↓↓↓
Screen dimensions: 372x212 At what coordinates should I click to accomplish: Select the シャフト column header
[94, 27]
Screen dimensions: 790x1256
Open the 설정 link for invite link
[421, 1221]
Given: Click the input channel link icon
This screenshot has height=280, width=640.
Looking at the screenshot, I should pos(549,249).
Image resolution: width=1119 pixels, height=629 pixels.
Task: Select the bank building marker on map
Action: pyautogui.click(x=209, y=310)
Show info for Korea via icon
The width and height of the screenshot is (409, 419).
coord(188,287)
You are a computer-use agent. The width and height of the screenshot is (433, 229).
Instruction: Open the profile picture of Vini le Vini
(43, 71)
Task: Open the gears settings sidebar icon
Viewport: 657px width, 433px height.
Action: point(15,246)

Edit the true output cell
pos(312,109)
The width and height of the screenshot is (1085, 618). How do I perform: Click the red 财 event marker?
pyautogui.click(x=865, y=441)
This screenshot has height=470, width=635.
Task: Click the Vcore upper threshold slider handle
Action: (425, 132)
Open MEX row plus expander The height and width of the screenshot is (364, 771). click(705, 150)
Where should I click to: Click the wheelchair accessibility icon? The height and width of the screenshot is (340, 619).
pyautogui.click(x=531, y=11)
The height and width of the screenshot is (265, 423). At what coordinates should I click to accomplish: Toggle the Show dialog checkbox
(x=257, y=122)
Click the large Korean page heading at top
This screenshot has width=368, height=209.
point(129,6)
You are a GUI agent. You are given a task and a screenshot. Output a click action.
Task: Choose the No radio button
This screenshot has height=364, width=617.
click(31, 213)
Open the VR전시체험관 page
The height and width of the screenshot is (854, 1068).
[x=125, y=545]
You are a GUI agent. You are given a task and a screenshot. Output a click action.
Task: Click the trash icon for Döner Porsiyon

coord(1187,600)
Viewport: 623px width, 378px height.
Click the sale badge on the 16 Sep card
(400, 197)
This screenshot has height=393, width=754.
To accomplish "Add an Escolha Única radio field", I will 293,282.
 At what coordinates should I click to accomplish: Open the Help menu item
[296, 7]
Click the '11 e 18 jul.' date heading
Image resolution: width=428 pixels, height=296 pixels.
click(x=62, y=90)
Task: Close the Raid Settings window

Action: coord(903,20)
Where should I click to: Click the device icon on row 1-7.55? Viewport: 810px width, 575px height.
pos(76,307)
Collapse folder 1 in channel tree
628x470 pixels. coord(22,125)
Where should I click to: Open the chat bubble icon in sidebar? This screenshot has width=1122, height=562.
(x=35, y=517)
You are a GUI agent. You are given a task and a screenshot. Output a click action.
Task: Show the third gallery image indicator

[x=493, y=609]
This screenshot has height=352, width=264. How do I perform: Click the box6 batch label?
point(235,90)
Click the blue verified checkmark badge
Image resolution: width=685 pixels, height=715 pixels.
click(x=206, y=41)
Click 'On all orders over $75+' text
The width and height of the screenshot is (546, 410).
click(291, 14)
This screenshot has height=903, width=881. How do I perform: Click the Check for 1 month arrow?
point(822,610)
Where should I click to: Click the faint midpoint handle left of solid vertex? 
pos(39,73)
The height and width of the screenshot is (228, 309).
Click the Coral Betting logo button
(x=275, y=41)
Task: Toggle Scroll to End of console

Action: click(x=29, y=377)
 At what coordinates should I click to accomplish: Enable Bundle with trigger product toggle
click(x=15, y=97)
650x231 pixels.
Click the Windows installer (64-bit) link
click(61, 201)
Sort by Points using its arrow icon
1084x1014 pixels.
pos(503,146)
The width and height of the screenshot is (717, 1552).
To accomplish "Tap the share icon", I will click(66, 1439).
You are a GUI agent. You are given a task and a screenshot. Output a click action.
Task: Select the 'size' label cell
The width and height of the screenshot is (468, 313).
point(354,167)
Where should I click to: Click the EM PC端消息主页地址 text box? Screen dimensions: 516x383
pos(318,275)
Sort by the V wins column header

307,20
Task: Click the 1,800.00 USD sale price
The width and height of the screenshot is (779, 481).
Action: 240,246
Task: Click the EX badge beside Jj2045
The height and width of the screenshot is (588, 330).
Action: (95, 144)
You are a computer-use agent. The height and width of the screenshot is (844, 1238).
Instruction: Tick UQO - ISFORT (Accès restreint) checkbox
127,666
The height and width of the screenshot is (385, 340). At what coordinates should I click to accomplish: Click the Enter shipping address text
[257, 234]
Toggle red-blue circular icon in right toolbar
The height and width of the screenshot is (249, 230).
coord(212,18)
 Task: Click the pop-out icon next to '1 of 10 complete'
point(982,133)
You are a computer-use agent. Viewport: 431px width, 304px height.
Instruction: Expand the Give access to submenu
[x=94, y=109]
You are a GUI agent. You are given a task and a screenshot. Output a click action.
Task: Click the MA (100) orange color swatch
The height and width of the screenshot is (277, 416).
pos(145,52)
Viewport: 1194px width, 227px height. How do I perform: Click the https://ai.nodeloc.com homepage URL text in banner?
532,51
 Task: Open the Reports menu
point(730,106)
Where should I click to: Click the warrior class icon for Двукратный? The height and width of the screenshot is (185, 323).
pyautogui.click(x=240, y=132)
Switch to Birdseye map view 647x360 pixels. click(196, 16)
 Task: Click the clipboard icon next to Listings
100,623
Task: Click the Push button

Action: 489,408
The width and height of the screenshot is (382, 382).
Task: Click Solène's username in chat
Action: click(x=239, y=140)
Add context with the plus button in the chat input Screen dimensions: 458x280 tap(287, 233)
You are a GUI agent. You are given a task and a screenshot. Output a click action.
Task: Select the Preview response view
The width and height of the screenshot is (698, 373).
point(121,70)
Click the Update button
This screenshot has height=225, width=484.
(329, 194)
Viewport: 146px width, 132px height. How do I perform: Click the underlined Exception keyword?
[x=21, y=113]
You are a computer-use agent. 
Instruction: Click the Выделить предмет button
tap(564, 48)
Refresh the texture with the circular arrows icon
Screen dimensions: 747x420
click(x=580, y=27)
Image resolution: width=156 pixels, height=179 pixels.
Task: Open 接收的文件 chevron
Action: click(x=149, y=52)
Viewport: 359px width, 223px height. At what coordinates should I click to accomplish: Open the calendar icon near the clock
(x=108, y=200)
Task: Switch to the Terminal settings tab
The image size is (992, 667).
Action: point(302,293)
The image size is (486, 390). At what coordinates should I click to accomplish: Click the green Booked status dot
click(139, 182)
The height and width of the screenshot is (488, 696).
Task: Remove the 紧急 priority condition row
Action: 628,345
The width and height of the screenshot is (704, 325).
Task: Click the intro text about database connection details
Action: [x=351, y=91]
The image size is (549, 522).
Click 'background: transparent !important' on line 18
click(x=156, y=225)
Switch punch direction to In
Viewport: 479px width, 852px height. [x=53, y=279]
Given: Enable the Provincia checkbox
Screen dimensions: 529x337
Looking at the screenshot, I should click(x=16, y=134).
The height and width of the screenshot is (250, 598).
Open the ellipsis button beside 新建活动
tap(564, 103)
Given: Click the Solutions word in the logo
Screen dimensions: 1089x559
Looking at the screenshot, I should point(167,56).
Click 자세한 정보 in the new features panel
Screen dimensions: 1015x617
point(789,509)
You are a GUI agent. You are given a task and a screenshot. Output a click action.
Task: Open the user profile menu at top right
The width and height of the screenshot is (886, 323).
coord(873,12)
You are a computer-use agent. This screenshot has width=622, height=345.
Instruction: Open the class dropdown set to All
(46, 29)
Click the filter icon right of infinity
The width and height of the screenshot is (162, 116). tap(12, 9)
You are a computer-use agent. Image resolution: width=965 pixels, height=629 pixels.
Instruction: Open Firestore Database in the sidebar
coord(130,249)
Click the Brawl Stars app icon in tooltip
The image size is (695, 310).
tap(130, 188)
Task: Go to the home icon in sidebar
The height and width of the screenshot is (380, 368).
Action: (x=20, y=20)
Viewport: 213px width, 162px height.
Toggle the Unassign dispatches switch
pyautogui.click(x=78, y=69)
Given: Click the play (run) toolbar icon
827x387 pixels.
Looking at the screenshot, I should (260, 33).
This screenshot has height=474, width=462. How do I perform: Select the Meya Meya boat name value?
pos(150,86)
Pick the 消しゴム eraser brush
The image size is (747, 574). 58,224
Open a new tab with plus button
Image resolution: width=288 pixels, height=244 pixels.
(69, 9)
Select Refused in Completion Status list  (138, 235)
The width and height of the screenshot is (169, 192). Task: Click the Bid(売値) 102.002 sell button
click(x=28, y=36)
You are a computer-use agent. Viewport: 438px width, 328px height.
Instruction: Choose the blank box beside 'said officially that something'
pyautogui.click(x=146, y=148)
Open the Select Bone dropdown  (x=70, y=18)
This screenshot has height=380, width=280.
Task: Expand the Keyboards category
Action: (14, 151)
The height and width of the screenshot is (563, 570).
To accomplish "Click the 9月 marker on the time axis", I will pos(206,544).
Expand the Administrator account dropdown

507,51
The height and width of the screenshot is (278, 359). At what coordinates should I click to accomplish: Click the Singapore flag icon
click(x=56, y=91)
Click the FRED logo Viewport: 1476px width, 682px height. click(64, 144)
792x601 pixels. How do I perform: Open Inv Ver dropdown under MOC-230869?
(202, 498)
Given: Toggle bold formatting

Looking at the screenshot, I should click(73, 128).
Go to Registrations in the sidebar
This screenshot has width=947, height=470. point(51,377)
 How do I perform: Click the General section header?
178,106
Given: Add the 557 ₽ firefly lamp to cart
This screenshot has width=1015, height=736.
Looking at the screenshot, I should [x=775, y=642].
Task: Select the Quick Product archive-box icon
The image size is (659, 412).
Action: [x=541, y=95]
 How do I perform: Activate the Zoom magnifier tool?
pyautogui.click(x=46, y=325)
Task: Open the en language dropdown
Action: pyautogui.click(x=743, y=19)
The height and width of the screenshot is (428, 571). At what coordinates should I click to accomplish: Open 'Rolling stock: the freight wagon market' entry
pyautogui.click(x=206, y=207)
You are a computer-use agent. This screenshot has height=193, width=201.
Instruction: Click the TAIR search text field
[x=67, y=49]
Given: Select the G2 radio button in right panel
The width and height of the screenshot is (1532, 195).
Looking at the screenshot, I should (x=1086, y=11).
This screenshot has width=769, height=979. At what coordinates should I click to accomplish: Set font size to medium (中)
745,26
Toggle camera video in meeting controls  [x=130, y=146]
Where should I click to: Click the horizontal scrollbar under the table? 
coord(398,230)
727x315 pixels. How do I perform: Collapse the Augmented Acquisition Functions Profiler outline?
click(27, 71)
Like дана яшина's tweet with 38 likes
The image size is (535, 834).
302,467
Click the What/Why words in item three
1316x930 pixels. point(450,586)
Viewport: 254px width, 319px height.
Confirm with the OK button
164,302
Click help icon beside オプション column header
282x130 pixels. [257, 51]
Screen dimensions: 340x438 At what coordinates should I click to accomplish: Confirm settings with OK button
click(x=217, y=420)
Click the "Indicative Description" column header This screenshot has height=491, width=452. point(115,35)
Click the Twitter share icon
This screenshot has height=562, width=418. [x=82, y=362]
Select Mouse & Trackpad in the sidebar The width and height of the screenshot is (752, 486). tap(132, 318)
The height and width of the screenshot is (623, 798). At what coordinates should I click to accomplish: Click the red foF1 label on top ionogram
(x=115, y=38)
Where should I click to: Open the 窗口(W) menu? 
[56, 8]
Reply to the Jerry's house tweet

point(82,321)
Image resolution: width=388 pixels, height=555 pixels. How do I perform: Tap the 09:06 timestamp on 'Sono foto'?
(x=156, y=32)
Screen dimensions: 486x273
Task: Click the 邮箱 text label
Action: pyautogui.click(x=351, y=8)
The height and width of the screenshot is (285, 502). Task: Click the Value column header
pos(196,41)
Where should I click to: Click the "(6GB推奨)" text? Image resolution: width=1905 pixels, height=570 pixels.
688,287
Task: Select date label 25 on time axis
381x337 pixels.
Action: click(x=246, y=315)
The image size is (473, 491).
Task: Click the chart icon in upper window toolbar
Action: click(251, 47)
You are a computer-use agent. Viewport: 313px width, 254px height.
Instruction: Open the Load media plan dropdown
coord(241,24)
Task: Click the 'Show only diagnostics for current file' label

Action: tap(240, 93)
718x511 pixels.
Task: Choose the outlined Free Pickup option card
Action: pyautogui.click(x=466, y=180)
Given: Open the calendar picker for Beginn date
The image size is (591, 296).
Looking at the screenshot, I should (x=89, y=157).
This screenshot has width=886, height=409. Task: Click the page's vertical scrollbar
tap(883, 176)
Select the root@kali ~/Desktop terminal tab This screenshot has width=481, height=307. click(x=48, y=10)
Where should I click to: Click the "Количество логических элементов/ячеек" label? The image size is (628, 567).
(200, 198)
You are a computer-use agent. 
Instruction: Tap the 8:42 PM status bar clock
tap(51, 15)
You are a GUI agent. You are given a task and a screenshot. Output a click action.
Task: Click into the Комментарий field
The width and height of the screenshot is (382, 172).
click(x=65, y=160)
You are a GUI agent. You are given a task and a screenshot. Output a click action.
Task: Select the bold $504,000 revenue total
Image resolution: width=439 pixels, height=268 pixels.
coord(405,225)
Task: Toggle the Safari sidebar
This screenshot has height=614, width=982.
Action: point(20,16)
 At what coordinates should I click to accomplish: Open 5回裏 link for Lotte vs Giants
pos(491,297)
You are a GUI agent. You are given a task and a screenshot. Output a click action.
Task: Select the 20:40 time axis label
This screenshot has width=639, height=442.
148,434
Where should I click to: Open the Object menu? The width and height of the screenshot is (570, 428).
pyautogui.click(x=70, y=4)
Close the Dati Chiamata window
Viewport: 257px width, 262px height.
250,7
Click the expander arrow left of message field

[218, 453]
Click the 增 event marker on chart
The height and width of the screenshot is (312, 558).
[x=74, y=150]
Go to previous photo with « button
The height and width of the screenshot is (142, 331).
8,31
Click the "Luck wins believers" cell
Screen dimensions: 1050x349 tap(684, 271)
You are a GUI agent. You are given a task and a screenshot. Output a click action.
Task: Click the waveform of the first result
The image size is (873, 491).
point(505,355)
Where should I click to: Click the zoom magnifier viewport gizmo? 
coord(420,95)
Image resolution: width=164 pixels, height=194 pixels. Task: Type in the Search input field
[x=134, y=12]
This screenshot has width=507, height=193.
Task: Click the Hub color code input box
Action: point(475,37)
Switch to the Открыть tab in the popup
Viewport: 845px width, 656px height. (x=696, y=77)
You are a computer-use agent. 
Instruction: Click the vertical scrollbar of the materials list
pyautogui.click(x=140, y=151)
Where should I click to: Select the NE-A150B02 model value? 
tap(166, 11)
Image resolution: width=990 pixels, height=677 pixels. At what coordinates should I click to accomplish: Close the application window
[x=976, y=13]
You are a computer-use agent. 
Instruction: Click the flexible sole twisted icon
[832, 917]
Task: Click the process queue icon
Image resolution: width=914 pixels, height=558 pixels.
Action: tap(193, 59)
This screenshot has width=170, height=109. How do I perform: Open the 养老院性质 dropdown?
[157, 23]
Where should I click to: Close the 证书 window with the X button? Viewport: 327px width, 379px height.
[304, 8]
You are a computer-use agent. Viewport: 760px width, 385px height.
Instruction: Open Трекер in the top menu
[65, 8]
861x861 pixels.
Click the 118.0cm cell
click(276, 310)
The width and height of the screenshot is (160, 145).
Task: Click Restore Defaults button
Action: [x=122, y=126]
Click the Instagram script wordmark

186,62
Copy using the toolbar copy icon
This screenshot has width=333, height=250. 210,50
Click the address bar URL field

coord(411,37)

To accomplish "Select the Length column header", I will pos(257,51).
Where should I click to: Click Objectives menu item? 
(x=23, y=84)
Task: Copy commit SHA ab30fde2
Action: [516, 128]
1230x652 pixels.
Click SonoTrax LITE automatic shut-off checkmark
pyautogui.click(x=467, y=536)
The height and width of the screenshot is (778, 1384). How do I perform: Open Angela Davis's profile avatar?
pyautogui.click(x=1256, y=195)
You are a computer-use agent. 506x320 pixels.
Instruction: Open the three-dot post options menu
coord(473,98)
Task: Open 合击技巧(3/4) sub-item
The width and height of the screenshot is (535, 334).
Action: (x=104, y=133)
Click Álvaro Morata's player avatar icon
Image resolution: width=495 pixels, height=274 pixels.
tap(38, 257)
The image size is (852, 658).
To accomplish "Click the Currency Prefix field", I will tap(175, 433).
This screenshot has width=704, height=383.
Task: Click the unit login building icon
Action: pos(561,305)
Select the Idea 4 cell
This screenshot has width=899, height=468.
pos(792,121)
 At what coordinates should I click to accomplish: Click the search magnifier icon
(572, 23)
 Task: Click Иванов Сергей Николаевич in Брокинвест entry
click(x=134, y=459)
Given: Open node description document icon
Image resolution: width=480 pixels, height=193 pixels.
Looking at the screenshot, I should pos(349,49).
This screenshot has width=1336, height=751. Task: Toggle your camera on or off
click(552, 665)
↑↑↑
- BRIEF: Look through the entries above and report each line where the string "plus" occurs.

- REPLY TO THE TASK:
Open MEX row plus expander The height and width of the screenshot is (364, 771). click(705, 150)
Add context with the plus button in the chat input Screen dimensions: 458x280 tap(287, 233)
Open a new tab with plus button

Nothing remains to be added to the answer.